What it means in practical political terms is that EPA’s analysis and subsequent actions were, are and continue to be wrong – or at least “fundamentally flawed,” according to testimony from Weatherford expert Dr. Mark McCaffrey.

Of course, EPA itself didn’t have a whole lot to say about that or anything else this week. It didn’t show for the hearing. Nor did it submit even a single page of data or testimony in support of its case.

In fairness, it’s a case that’s becoming increasingly difficult to make, at least with a straight-face.

With its isotopic analysis now exposed as incomplete, the only card EPA has left in the deck is to assert that methane migration into Parker Co. wells is an entirely new phenomenon, something that started happening only after Range began drilling wells into the Barnett over the past couple years.

But Bob Patterson of the Upper Trinity Groundwater Conservation District -- someone who, it can be presumed, knows a thing or two about the quality, composition and history of groundwater in the area – told Platts earlier this month that natural gas has been in the water “at least since the late '60s or early '70s.”

A 2003 report by independent water experts -- re-introduced at the hearing -- confirms that fact. Of course, because EPA decided not to show this week, we can’t say for certain whether the agency even knows about it. The report, or Bob.
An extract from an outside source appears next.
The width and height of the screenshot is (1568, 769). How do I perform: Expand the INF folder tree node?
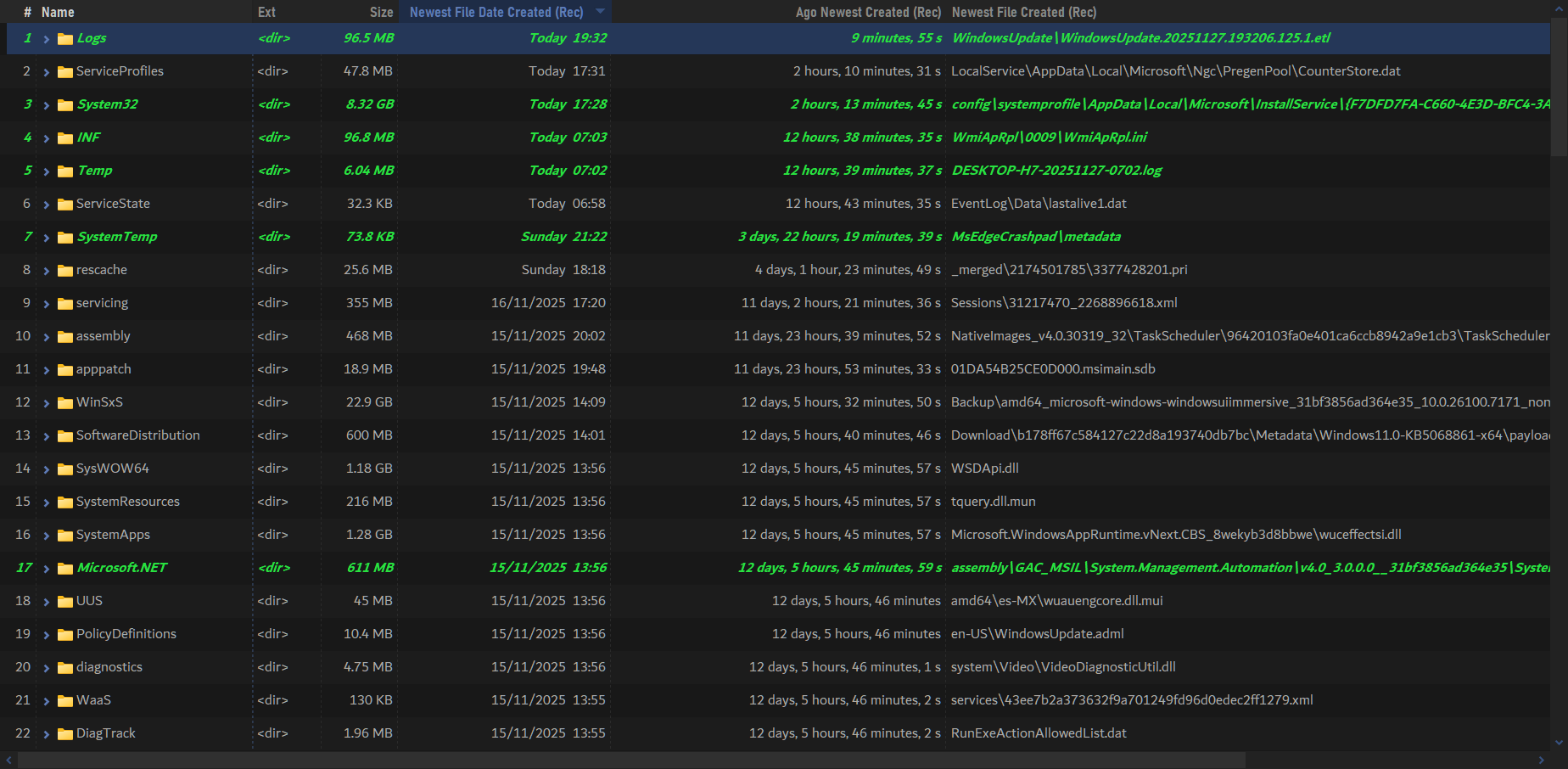46,138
Remarkably, even as its case (and credibility) continues to erode, EPA this week asked the Department of Justice to impose a $16,500-a-day penalty on Range for failing to comply with an order that EPA itself has neither the interest nor ability to defend or explain in an open, on-the-record forum.



Read more at the Washington Examiner: http://washingtonexaminer.com/opinion/op-eds/2011/01/chris-tucker-e...

 

.....


Thanks for posting this. I do want to keep up with this case and I was an advocate for the EPA in their investigation.  However, not showing up for this hearing his chicken poop.

That website has a number of other articles by Chris Tucker.  They are worth checking out.

I imagine they have a feduciary duty to be responsible/accountable to the tax payers.  Could be EPA is simply demonstrating that they're being such rather than just "pooh-poohing" taxpayer/public concerns?

 

http://water.epa.gov/type/groundwater/uic/class2/hydraulicfracturin...

 


Hydraulic Fracturing EPA Public Informational Meeting


Fort Worth, Texas

July 8, 2010


Summary of Public Comments


While US EPA has made every effort to ensure the accuracy of the discussion in this document,

this is not a transcript of the meeting. The “Summary of Public Comments” section does not

represent the views or opinions of US EPA. The statements and claims in these comments have

not been verified or endorsed by US EPA.


80)


 

a better exercise of fiduciary responsibility would be to disband the entire agency and allow states to maintain their own oversight, as they have and will continue to do responsibly.

Yeah, I could see how that would work.  It's just that those dang rivers won't keep their waters in just one state.  Air seems to move around a lot, too.  Therefore, if one state decides to set itself up as the industrial toxic wasteland of the US, what they decide to dump into the river upstream and/or emit into the atmosphere won't stay self-contained.  Bummer, I'm sure, for those who would stand to profit and send their families to live in more hospitable surroundings.

 

I'm thinking of just declaring myself a "corporate personhood."

 

Oh well, back to the drawing board.  But thanks for the thoughts.  80) 

Yes, common sense would be good with either Federal or State.. How do we achieve this?